Title: Spondyloarthropathies and Psoriatic Arthritis - Clinical Aspects and Treatment I

Session Type: Abstract Submissions (ACR)

Background/Purpose: Psoriatic arthritis mutilans (PAM) is a rare extreme subtype of psoriatic arthritis (PsA). Our objectives were to: (1) compare clinical characteristics of PsA patients with PAM and without PAM (non-PAM); (2) determine the rate of PAM radiographic progression.

Methods: A retrospective cohort study was conducted of all PsA patients attending a teaching hospital. Clinical characteristics were recorded. Most recent radiographs of hands and feet were evaluated for PAM, defined as osteolysis affecting ≥50% of the articular surface on both sides of the joints. All available radiographs (earliest to most recent) were quantitatively scored for osteolysis, erosion, joint space narrowing, and osteoproliferation. Radiographic progression was analysed using random effects models to allow for patient differences, and additive models for all joints.

Results: 610 PsA cases fulfilling CASPAR criteria were screened: 36 PAM (35 with serial radiographs); 483 non-PAM; 91 had insufficient radiographs to determine PAM.

            PAM cases were younger at diagnosis of PsA than non-PAM cases (33 vs. 40 years; p=0.04). Psoriatic nail dystrophy was more prevalent in PAM than non-PAM cases (83.33 vs. 47.95%; p=0.0002). At most recent assessment, PAM cases had a higher HAQ than non-PAM cases (median 1.25 vs. 0.63; p=0.05), especially in domains relating to hand / feet function: HAQ-grip (p=0.02); HAQ-eating (p=0.03). In cases with ACPA serology available, PAM cases were no more likely to be ACPA positive (0/16) than non-PAM cases (8/226; p=0.44). 16/28 PAM cases had radiographic sacroiliitis, often bilateral (14/16) and of grade ≥3 (15/16). During their disease course, PAM cases were more likely than non-PAM cases to have used a DMARD (91.67 vs. 50.21%; p<0.0001), but no more likely to have used a Biological (p=0.53). 87.50% of PAM cases had used a DMARD before PAM-occurrence.
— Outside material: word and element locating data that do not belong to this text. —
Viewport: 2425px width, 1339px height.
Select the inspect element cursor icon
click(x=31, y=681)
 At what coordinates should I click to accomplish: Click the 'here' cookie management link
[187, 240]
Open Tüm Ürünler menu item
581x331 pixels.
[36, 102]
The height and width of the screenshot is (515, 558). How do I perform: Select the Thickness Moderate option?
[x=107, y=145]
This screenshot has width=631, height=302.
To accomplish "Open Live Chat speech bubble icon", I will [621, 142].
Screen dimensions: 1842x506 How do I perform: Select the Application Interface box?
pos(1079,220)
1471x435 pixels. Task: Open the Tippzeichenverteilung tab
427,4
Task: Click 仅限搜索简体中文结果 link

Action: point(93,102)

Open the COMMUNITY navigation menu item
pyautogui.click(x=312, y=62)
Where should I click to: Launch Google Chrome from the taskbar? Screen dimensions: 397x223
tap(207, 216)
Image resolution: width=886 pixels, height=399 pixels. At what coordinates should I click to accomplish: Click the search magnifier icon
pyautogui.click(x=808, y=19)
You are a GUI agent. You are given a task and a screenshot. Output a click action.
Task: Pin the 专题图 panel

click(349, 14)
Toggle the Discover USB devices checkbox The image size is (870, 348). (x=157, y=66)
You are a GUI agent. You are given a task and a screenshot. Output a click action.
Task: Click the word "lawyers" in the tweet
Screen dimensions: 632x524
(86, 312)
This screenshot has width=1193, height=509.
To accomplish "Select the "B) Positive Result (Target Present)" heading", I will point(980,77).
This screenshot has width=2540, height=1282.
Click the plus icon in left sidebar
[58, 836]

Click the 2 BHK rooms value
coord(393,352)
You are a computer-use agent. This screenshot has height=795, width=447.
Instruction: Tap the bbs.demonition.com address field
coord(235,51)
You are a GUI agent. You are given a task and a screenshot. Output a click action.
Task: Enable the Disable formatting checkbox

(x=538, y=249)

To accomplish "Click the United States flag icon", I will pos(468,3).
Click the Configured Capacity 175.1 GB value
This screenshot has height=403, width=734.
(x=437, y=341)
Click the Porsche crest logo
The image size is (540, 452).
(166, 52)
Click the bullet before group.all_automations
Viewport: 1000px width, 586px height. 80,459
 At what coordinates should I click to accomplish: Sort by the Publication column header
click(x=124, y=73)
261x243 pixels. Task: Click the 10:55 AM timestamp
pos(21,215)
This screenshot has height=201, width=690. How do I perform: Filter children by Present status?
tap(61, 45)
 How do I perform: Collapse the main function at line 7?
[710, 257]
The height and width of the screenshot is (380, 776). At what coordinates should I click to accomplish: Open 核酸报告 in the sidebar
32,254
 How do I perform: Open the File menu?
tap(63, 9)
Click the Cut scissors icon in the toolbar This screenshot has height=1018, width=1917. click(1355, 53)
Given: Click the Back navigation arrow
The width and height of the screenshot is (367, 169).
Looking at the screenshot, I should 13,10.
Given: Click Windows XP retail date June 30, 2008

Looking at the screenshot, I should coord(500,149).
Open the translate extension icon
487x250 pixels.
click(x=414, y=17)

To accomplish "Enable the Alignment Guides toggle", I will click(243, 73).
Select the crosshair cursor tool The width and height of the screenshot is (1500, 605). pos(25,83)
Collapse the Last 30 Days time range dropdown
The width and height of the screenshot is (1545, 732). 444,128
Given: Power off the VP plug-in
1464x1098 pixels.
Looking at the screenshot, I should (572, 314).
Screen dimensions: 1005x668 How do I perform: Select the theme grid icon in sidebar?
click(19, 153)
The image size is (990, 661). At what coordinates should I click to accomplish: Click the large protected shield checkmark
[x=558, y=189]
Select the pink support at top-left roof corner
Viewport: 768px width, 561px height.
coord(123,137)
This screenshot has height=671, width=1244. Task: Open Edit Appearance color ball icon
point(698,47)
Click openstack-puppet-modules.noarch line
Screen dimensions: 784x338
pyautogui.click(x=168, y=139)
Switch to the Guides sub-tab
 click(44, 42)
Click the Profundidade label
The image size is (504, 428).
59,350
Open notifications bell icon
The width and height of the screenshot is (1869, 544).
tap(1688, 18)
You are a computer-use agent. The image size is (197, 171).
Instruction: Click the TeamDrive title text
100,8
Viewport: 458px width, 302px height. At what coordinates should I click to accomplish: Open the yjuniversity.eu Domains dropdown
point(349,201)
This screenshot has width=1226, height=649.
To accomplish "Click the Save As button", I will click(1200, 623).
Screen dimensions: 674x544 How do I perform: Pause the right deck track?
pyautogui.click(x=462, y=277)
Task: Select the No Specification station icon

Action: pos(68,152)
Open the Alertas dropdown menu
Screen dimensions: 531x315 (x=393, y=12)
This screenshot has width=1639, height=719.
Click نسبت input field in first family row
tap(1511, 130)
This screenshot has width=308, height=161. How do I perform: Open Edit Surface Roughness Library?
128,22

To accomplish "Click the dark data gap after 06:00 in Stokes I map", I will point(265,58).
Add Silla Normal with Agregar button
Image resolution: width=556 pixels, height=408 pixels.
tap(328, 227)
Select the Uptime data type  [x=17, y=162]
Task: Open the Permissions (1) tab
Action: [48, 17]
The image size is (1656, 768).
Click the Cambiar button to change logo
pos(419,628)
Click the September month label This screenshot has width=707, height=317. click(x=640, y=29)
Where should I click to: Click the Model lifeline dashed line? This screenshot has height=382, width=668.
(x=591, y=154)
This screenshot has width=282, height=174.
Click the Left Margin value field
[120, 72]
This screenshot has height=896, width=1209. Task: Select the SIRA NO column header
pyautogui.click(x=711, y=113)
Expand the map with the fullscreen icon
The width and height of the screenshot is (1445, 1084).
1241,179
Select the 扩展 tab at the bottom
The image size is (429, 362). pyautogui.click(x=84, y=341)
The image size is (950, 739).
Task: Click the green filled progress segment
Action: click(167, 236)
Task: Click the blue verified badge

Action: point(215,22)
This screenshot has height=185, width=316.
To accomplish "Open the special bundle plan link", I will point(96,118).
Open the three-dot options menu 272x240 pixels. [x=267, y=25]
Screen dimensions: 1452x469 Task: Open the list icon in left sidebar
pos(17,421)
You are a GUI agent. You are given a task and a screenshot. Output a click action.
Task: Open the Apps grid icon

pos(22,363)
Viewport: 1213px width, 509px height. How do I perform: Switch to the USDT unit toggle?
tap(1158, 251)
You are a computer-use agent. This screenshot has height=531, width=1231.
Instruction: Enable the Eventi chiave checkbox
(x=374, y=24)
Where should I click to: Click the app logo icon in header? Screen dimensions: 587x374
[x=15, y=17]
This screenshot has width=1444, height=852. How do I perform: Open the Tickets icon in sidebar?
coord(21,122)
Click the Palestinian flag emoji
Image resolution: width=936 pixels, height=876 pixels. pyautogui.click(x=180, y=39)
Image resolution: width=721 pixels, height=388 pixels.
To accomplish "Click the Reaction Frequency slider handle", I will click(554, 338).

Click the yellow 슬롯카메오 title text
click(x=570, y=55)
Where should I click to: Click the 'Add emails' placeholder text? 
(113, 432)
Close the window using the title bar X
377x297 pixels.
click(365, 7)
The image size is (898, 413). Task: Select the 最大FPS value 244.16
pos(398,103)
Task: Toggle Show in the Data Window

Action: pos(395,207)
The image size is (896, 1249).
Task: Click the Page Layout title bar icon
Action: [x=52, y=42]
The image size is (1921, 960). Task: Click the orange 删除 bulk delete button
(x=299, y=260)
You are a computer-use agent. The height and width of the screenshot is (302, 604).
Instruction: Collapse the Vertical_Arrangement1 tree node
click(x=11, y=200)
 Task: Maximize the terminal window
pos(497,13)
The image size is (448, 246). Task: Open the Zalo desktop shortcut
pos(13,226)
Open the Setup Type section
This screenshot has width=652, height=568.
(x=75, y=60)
A median of 5 radiographs were scored for each PAM case (IQR 3-7). 22/35 patients developed PAM during the course of their follow-up. PAM was most commonly monoarticular (21/35) at first observation, and polyarticular most recently (28/35). The most frequently affected joints were: feet IPJ1, MTPJ2-5; hand DIPJ2, PIPJ5, MCPJ1. Significant changes in osteolysis scores over time were observed for all joints (p<0.008). There was strong indication of differences in the patterns of deterioration over time for different joints (p<0.001). An initial increase in score, followed by a slower rate of deterioration was seen (effective degrees of freedom; edf 2.82), with the change in rate more marked for hands (edf 2.84) than feet (edf 2.08) (Figure 1).

 

Conclusion: PAM is associated with worse physical function, more prevalent nail dystrophy, high-grade bilateral sacroiliitis, greater DMARD use and earlier diagnosis when compared to cases without PAM. Osteolysis progresses most rapidly in early disease, slowing in established disease.

 

 

 

 

 

 

 

 

 

 

 

 

 

 

 

 


Disclosure:

D. R. Jadon,
None;

G. Shaddick,
None;

W. Tillett,
None;

G. Robinson,
None;

C. Cavill,
None;

N. Waldron,
None;

E. Korendowych,
None;

N. J. McHugh,
None.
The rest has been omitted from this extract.